Let’s get brutally honest for a minute today. We love sin and the “luster” it brings don’t we? We enjoy pride, lust, greed and covetousness. The “treasures” we get and the feelings that follow are exhilarating. I have heard it said that sin would not be tempting if it wasn’t fun. That’s true. If sin didn’t give us the false sense of fulfillment it does, no one would do it. However, it does give us a “reward,” and we like the results of it. At least, the short-term results.
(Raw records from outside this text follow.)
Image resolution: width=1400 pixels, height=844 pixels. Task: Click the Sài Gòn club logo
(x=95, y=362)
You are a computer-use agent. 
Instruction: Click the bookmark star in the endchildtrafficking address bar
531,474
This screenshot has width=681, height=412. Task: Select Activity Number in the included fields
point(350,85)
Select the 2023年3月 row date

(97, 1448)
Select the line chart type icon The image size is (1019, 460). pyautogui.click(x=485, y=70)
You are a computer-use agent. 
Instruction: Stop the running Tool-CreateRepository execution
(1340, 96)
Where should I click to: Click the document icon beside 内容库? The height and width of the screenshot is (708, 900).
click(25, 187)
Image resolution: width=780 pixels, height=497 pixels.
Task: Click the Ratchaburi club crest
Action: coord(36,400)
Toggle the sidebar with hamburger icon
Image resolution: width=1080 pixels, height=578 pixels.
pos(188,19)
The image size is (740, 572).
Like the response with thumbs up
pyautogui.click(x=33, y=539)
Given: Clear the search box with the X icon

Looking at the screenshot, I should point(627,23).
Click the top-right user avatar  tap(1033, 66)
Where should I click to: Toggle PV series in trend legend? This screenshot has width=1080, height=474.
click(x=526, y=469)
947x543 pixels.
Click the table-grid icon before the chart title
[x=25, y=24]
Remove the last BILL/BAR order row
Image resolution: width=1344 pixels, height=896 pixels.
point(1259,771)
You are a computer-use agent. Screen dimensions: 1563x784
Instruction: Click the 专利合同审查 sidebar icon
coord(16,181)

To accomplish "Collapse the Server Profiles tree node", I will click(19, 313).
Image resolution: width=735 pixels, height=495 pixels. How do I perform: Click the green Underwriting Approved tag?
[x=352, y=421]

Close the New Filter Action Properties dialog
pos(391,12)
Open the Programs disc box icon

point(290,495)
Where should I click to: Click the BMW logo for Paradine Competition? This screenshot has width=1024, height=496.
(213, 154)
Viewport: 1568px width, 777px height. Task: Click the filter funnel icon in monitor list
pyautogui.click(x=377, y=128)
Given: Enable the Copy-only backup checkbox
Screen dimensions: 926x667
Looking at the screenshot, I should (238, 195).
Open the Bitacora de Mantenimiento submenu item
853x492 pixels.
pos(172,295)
Israel had to have been enjoying themselves as they lived in peace and lived their lives however they wanted, worshipping who or whatever they wanted to. They were living the high life with little regard for God and His laws. Yeah, they may have paid lip service to Him. They showed up at church once in a while, gave a little and even talked a religious game. On the inside, and when others weren’t looking, however, they were amassing “gold”and “sacred gemstones”. So what happened? Well, God sent prophet after prophet with warning after warning that these things would only end up in disaster and now, here we are. The people have been judged, God’s wrath is revealed and all the “gold and sacred gemstones” have been tossed out. They have lost their luster. What once brought Israel security and happiness was now cast in the streets, useless and unwanted.
Now, back to us. What is the “gold” in your life? What are the “sacred gemstones” that you find your comfort in? What is it that you look to for happiness and security? Israel left God to worship idols and wealth. We do too. We all have something that shines for us, something calling to us, fighting to draw us away from God. Please don’t be fooled. These things or these sins will one day bring trouble to you. One day these shiny things will “lie scattered in the streets”. Whatever that is for you, let it go. We should find our hope and peace in God alone. Trust and follow Jesus, not things that only lose their luster over time.